Deux ans après leur premier passage sous la coupole du Botanique, les cinq gaillards de Local Natives ont décidé d’y poser à nouveau leurs bagages, ce 5 décembre. Une initiative accueillie avec enthousiasme par les fans belges qui se sont arraché l’ensemble des sésames en près d’une semaine. L’occasion de découvrir les nouveaux morceaux du combo, qui figureront sur « Hummingbird », un second LP attendu pour janvier.

Les mélomanes fréquentant régulièrement les salles de concerts l’ont constaté. Deux tendances se confirment depuis près d’un an. Tout d’abord, le taux d’audience augmente à la même mesure que le prix des tickets. Ensuite, le public se déplace de plus en plus tôt le soir de l’évènement. Dès lors, il est de plus en plus fréquent de pénétrer dans une salle complètement bondée pendant la prestation de la première partie. Le concert des Local Natives à la Rotonde en est la représentation parfaite. Ainsi, les déplacements à l’intérieur de la petite salle s’avèrent déjà compliqués dès 20h15, heure à laquelle les Anglais de Famy (autrefois Family) montent sur l’estrade. Le quatuor a donc le plaisir de se produire devant un parterre bien garni. A contrario, les spectateurs ont été contraints de subir une prestation réduite à quelques notes efficaces. L’espoir que le groupe soit aussi bon que les premiers accords distillés sont réduits à néant aussitôt que le chanteur de la bande ouvre la bouche. Le public de la Rotonde a donc dû se farcir des vocalises approximatives, souvent fausses, pendant une quarantaine de minutes. Un set qui a paru durer une éternité.

Après le supplice du supporting act suivi de l’interminable soundcheck, la Rotonde accueille extatique le quartet californien. Il débarque sur les planches et balance d’entrée de jeu leur dernier single en date, « Breakers ». A cinq sur scène, en compagnie d’un membre honoraire, suite au départ du bassiste Andy Hamm, enregistré l’an dernier, Local Natives est de ces groupes dont le potentiel est largement amplifié en ‘live’. Autant dire que la formation risque fort de sauter l’étape ‘scène intermédiaire’ pour atterrir à coup sûr directement sur la grande scène de l’AB d’ici l’an prochain, comme le veut une autre des tendances actuelles.

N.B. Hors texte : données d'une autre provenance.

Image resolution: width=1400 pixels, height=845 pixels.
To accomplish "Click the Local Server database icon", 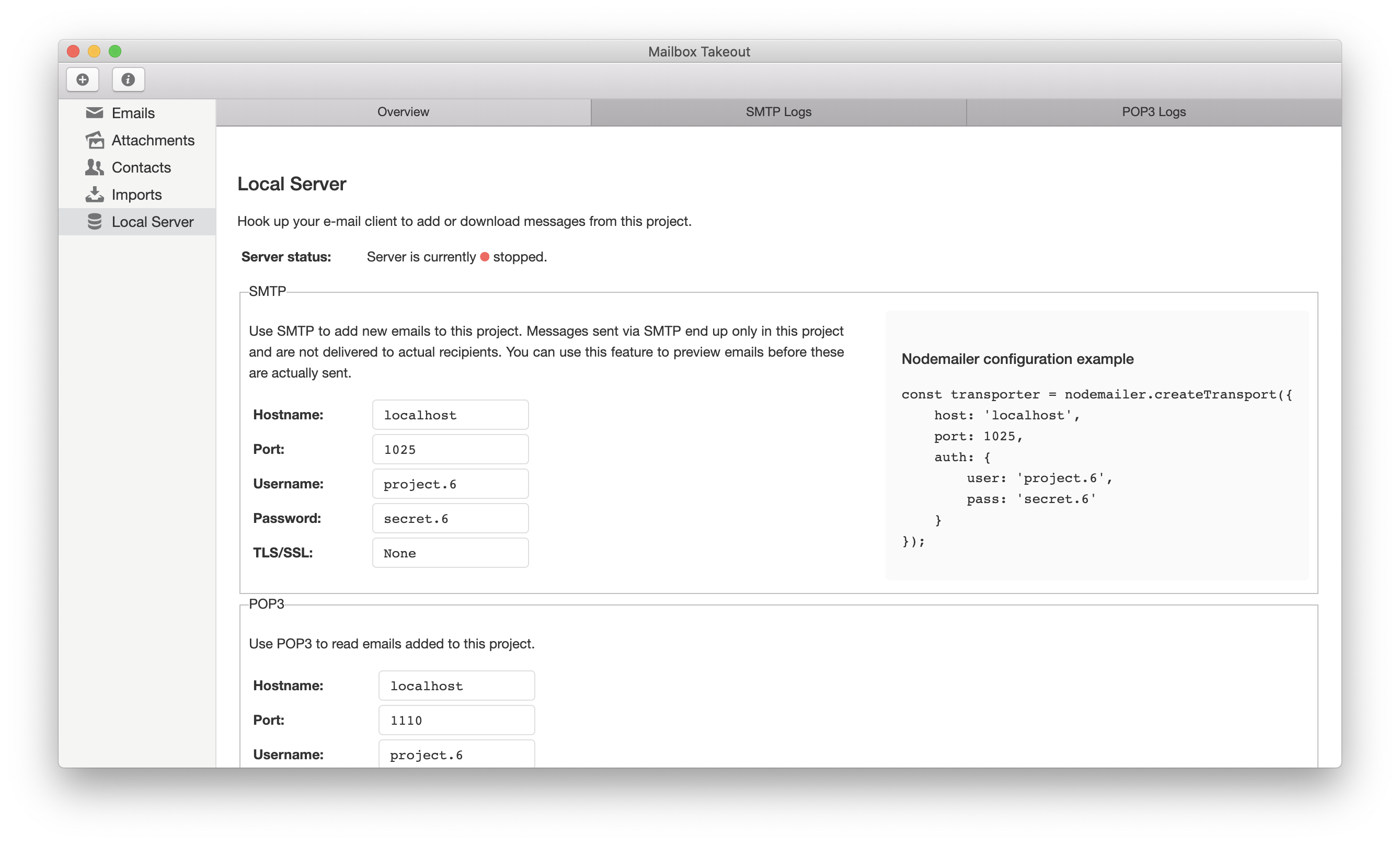I will point(94,222).
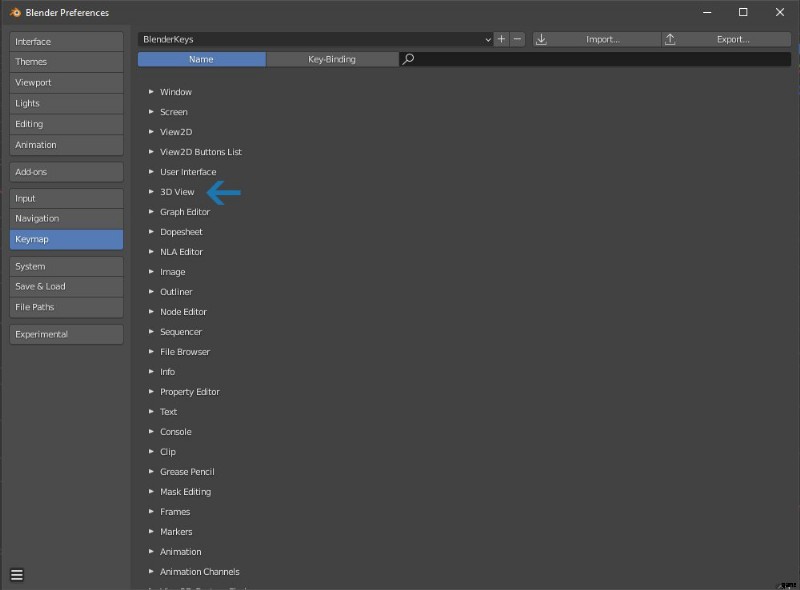Click the Export keymap button
Image resolution: width=800 pixels, height=590 pixels.
point(727,40)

Les nouveaux morceaux de la bande, tels que « You & I », « Black Spot » ou « Heavy Feet » régalent le parterre. Leur plaisir est même décuplé. Taylor Rice, le lead singer, partage son micro avec le claviériste Kelcey Ayer. Les nouvelles compos qu’interprète ce dernier sont légèrement teintées d’electronica, apportant une nouvelle dimension aux travaux de la formation. Une direction différente, mais pas toujours probante. Reste à entendre le résultat sur disque.

Taylor remercie le public de s’être déplacé la veille de ‘sinterklaus’ (sic) avant d’entamer, comme cadeau aux plus sages « Wide Eyes », extrait de « Gorilla Manor ». Les titres les plus acclamés du public sont d’ailleurs, évidemment, issus du premier LP. Les plus acclamés mais également les plus puissants. « Wide Eyes », « Warning Sign », « World News » et le sublime « Who Knows, Who Cares » sont les seules plages du premier opus retenues pour cette soirée ; mais elles valent à elles seules le déplacement. En bonus, les cinq musicos offrent deux anciens morceaux supplémentaires en guise de rappel, un « Airplanes » au refrain repris en chœur par le public, et un « Sun hands » fracassant pour boucler la boucle.

Après avoir foulé deux fois les planches de la Rotonde, Local Natives et sur le chemin des étoiles. Nul doute que les prochaines étapes pour le combo seront les larges espaces des ‘festoches’ avant de se taper une grande salle forcément pleine à craquer. En attendant, le combo se produira –certainement pour la dernière fois– dans endroit encore à taille humaine, ce 8 mars prochain. Ce sera au Trix d’Anvers et, sans surprise, à guichets fermés.